Like some of you had said, someone may come and turn it around. But I think Ted Baker is a sinking ship.
Profit warnings are hard things to recover from. Especially when the high street isn’t as strong any more, it also goes to show that people have fallen out of love with the brand.
As people would just buy it online. But people aren’t clearly. The brand it’s self has gone downhill
I just spotted this when looking through the Ted Baker RNS.
Toscafund Asset Management LLP has taken a 12.6% stake. A quick Google search suggest this hedge fund has a history of taking position in troubled firms that it think can be fixed.
I think the brand is still valuable, but discounting has continued (as mentioned) and now in the 50% off region. I went into our local store (Meadowhall) thoough, it didn’t feel like a “fire sale”.
The recent update isn’t great, but at least they will make money for the year.
FULL YEAR OUTLOOK
Expectations for the period ending 25th January 2020 have been reduced to a minimum profit before tax of £5m, with a potential outcome of up to £10m dependent on Christmas trading and final year-end review.
Just spotted this update with more bad news.
22 Jan 2020 07:00 Update on Independent Review of Inventory
… Ted Baker expects to report that the value of inventory held on the Group’s balance sheet at 26th January 2019 was overstated by £58m. This is materially higher than the £20-25m preliminary assessment announced on 2nd December 2019. As previously stated, the overstatement is a non-cash item and related to prior years.
03 Oct 2019 Interim Results for the 28 weeks ended 10 August 2019, Page 12
Net assets £210.6m
The update and original announcement say it relates to “prior years”. Do we think that means the recent £209.6m inventories figure is accurate? I’m struggling to see how it can be, if in December they were still over 2x out. I’m still keeping an eye on this, but they are making it hard to want to buy this.
The main points, from a few news sources:
- The company will seek to rein in operational costs and decrease inventory levels, which have historically driven up its working capital.
- It aims to get to post-capex free cash flow of at least £30m by 2023.

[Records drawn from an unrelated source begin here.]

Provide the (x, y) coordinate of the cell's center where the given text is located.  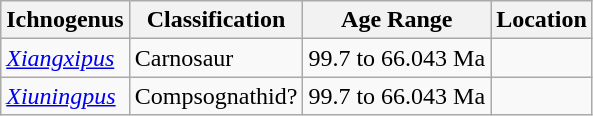
Xiangxipus (65, 58)
Ichnogenus (65, 20)
Age Range (397, 20)
Xiuningpus (65, 96)
Classification (216, 20)
Location (542, 20)
Compsognathid? (216, 96)
Carnosaur (216, 58)
Return [X, Y] of the center of cell containing provided text 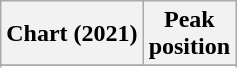
Chart (2021) [72, 34]
Peakposition [189, 34]
For the text-containing cell, return its midpoint in (X, Y) coordinate format. 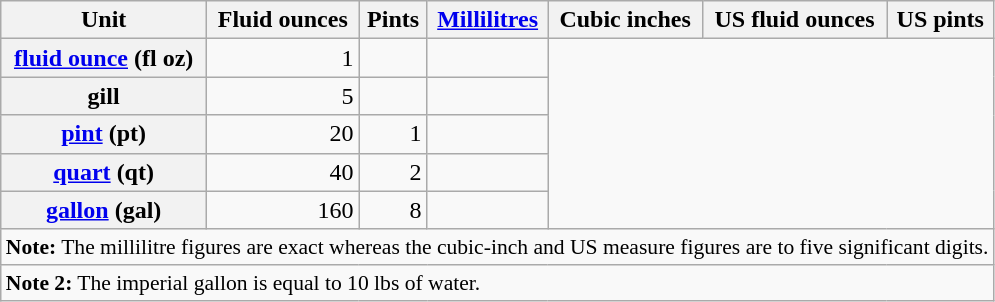
20 (283, 134)
Millilitres (488, 20)
Note: The millilitre figures are exact whereas the cubic-inch and US measure figures are to five significant digits. (498, 247)
160 (283, 210)
Note 2: The imperial gallon is equal to 10 lbs of water. (498, 283)
Unit (104, 20)
2 (393, 172)
US pints (940, 20)
Fluid ounces (283, 20)
Cubic inches (625, 20)
40 (283, 172)
quart (qt) (104, 172)
pint (pt) (104, 134)
5 (283, 96)
gill (104, 96)
Pints (393, 20)
gallon (gal) (104, 210)
8 (393, 210)
fluid ounce (fl oz) (104, 58)
US fluid ounces (794, 20)
Find where the given text appears and provide that cell's center as (X, Y) coordinate. 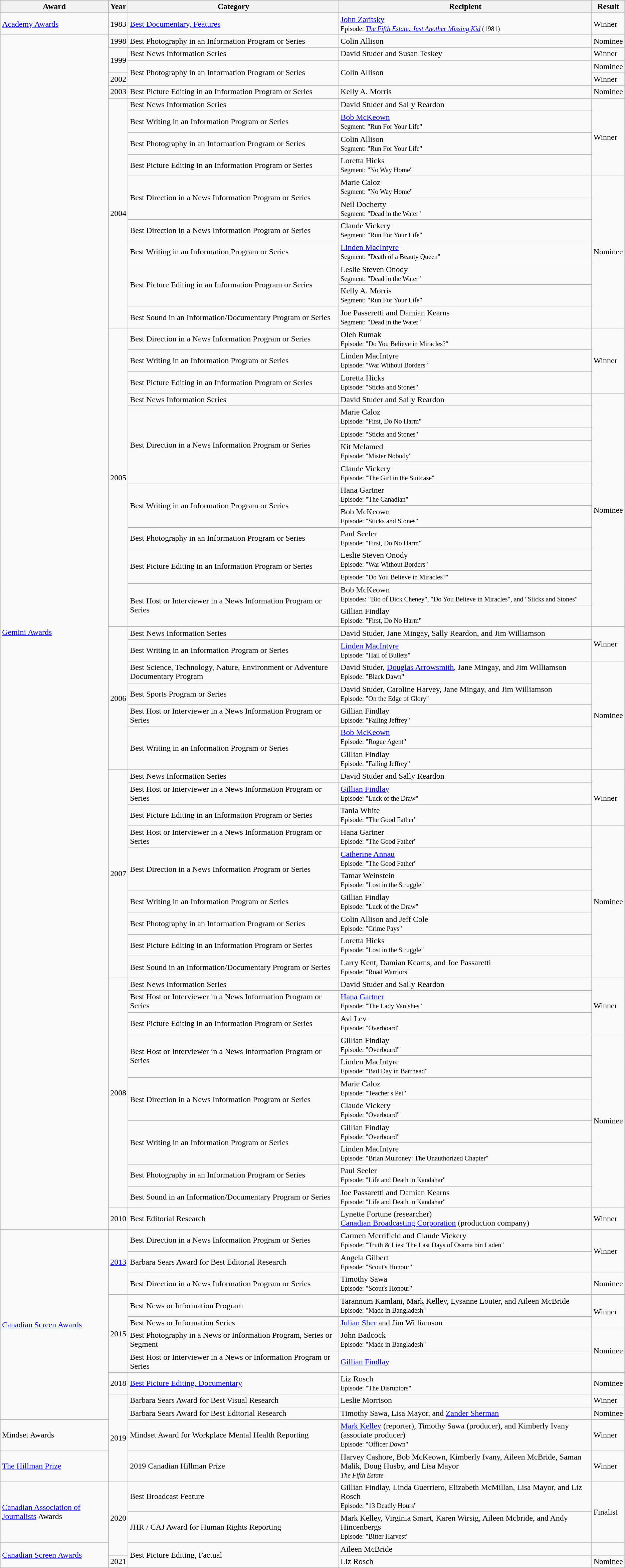
Marie CalozSegment: "No Way Home" (465, 187)
2020 (118, 1518)
Oleh RumakEpisode: "Do You Believe in Miracles?" (465, 339)
Leslie Steven OnodyEpisode: "War Without Borders" (465, 560)
Timothy SawaEpisode: "Scout's Honour" (465, 1284)
Harvey Cashore, Bob McKeown, Kimberly Ivany, Aileen McBride, Saman Malik, Doug Husby, and Lisa MayorThe Fifth Estate (465, 1466)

- It will have to manage this target along with the demands of investing to bolster its digital capability and deciding what to do with its stores - it has already closed one in Italy.
- Long journey ahead, which will be made harder by the dominant 35% shareholding of Ted’s former CEO. How can an ex-CEO have this much shareholding at a mature company, I need to check.
Neither of them is the ex-Chief
Who plans to buy this share?
Ray Kelvin’s shareholding will drop by 55% to 15.8% as he’s only buying £3.5m of new shares. I think him holding on has been a good thing for Ted Baker, as has his support in the last few months with the HQ building and this new funding round.
Interesting that he bought £3.5 million worth of new shares in the fundraising round.
The round has diluted his stake in Ted Baker down to 15.8%, so without his investment, he would have even less shareholding.
He might be one of those CEOs that return.
The stock itself is too risky for me, and my thesis is around e-commerce. I don’t think they do a good job there.
Has anyone here invested?
anyone got any prediction on this one, at its lowest or will maybe go lower to 70p?
49p fair value. I’ll continue to wait this one out.
The clothes are good quality though!
What tool are you using here to assess possible valuation?
Simply Wall St. It’s quite good. I paid for the plus version.